Re: [PATCH 1/1] RDMA/mlx5: Release CPU for other processes in mlx5_free_cmd_msg()

From: Anand Khoje
Date: Wed May 29 2024 - 08:01:34 EST



On 5/26/24 20:53, Shay Drori wrote:
Hi Anand.

First, the correct Mailing list for this patch is
netdev@xxxxxxxxxxxxxxx, please send there the next version.

On 22/05/2024 6:32, Anand Khoje wrote:
In non FLR context, at times CX-5 requests release of ~8 million device pages.
This needs humongous number of cmd mailboxes, which to be released once
the pages are reclaimed.
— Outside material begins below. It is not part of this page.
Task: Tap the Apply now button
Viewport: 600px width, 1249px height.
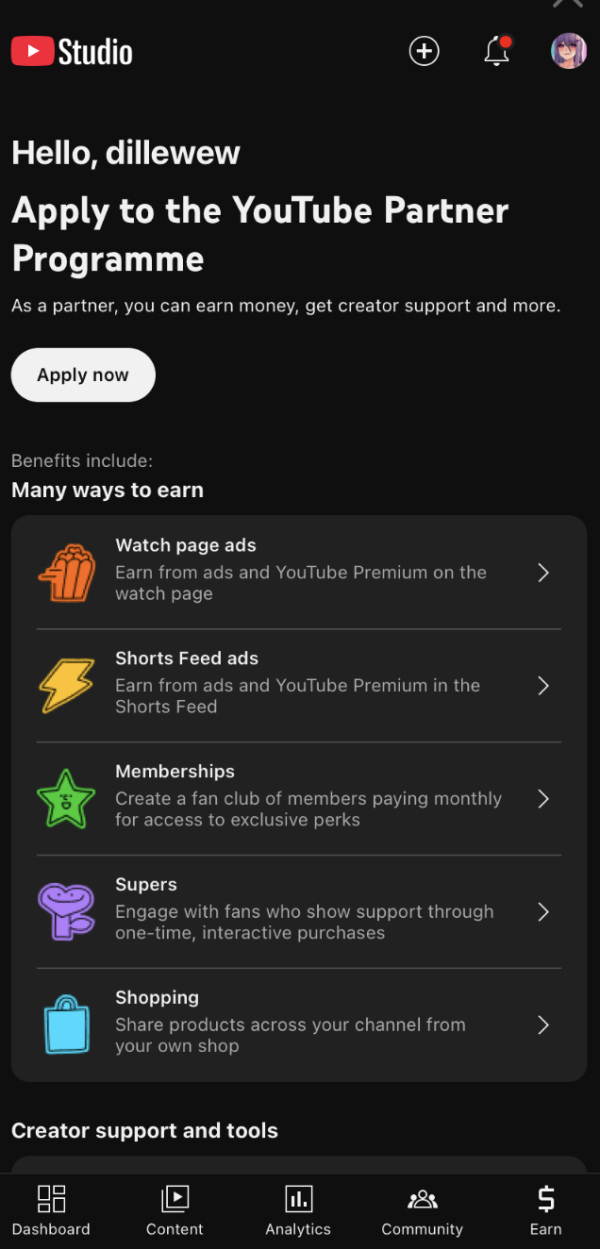Action: [83, 375]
Release of humongous number of cmd mailboxes
consuming cpu time running into many secs, with non preemptable kernels
is leading to critical process starving on that cpu’s RQ. To alleviate
this, this patch relinquishes cpu periodically but conditionally.

Orabug: 36275016

this doesn't seem relevant


Signed-off-by: Anand Khoje <anand.a.khoje@xxxxxxxxxx>
---
  drivers/net/ethernet/mellanox/mlx5/core/cmd.c | 7 +++++++
  1 file changed, 7 insertions(+)

diff --git a/drivers/net/ethernet/mellanox/mlx5/core/cmd.c b/drivers/net/ethernet/mellanox/mlx5/core/cmd.c
index 9c21bce..9fbf25d 100644
--- a/drivers/net/ethernet/mellanox/mlx5/core/cmd.c
+++ b/drivers/net/ethernet/mellanox/mlx5/core/cmd.c
@@ -1336,16 +1336,23 @@ static struct mlx5_cmd_msg *mlx5_alloc_cmd_msg(struct mlx5_core_dev *dev,
      return ERR_PTR(err);
  }
  +#define RESCHED_MSEC 2


What if you add cond_resched() on every iteration of the loop ? Does it
take much more time to finish 8 Million pages or same ?
If it does matter, maybe 2 ms is too high freq ? 20 ms ? 200 ms ?

Shay,


There is no rule we could use, but can use only guidance/suggestions here.
Delay if too short/often relinquish leads to thrashing and high context switch costs,
while keeping it long/infrequent relinquish leads to RQ starvation.
This observation is based  on our applications / workload, using which a middle ground was chosen as 2 msecs.
But your suggestions are also very viable. Hence we are reconsidering it.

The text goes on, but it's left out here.